Si attenda al noviziato con molta umiltà, perché il maggior pericolo s'incontra dopo la professione, le maggiori tentazioni si hanno | [25] dopo aver emesso i voti. Non lasciamo entrare in noi la superbia, quella certa presunzione per cui siamo portati a credere di poter fare a meno di qualche mezzo di perfezione, della vigilanza e della preghiera incessante. La preghiera della Figlia di San Paolo dovrebbe essere quella dell'Oremus della Messa di Sessagesima: «Deus qui conspicis, quia ex nulla nostra actione confidimus: concede propitius; ut contra adversa omnia, Doctoris gentium protectione muniamur: O Dio, che vedi come noi non confidiamo in nessuna nostra azione, concedici propizio d'essere difesi contro ogni avversità dalla protezione del Dottore delle genti».

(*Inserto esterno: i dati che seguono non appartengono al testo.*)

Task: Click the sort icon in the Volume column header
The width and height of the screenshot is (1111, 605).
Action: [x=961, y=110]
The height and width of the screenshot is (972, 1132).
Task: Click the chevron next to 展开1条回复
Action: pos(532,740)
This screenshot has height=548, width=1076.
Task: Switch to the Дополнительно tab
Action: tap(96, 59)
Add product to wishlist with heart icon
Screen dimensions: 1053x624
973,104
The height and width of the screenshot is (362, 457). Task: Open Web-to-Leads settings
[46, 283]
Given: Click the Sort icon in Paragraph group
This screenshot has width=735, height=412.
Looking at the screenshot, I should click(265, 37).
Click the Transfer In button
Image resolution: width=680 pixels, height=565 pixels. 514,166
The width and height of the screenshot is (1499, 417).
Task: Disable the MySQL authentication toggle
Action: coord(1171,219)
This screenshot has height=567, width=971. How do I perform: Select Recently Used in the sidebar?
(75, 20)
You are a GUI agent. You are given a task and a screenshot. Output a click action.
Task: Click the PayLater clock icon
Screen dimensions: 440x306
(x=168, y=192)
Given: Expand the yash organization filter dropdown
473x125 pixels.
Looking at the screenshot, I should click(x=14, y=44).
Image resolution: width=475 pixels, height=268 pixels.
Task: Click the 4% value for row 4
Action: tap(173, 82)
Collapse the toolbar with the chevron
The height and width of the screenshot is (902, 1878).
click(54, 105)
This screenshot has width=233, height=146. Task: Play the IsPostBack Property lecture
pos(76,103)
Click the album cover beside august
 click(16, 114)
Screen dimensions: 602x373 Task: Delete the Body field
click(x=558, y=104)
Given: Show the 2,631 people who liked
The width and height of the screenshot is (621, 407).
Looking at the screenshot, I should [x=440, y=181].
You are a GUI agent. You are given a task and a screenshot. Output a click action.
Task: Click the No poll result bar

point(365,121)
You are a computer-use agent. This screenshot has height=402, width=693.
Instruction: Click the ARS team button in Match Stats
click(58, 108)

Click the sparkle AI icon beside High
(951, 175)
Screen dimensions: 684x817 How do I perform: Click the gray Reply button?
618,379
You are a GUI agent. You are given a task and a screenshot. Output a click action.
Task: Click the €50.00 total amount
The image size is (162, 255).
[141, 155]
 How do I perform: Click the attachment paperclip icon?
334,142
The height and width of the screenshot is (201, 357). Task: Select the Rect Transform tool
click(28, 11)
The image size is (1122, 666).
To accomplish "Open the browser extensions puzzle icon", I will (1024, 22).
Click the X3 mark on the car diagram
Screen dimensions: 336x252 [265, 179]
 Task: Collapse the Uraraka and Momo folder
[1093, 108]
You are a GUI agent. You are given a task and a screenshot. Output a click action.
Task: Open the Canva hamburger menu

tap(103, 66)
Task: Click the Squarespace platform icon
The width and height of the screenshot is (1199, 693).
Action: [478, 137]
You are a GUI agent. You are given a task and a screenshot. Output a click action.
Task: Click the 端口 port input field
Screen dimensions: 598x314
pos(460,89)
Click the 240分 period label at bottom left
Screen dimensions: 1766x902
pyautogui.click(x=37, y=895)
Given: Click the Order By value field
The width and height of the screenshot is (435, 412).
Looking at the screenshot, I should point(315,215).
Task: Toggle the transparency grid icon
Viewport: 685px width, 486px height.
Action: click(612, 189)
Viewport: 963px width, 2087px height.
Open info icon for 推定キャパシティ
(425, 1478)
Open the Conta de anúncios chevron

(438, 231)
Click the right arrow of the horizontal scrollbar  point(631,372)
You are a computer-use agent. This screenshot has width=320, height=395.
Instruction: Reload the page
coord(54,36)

La religiosa che non si cura di progredire andrà di difetto in difetto; diventerà sempre più impaziente, dura, esigente, brontolona, distratta, superba, arrogante, capricciosa, libera di sé. Ma ci sono i voti perpetui!... Sì, ma ci sono anche i difetti perpetui; mentre si ha l'obbligo perpetuo di tendere alla perfezione, c'è la preoccupazione perpetua di fare la propria volontà. Esaminiamoci, esaminiamoci.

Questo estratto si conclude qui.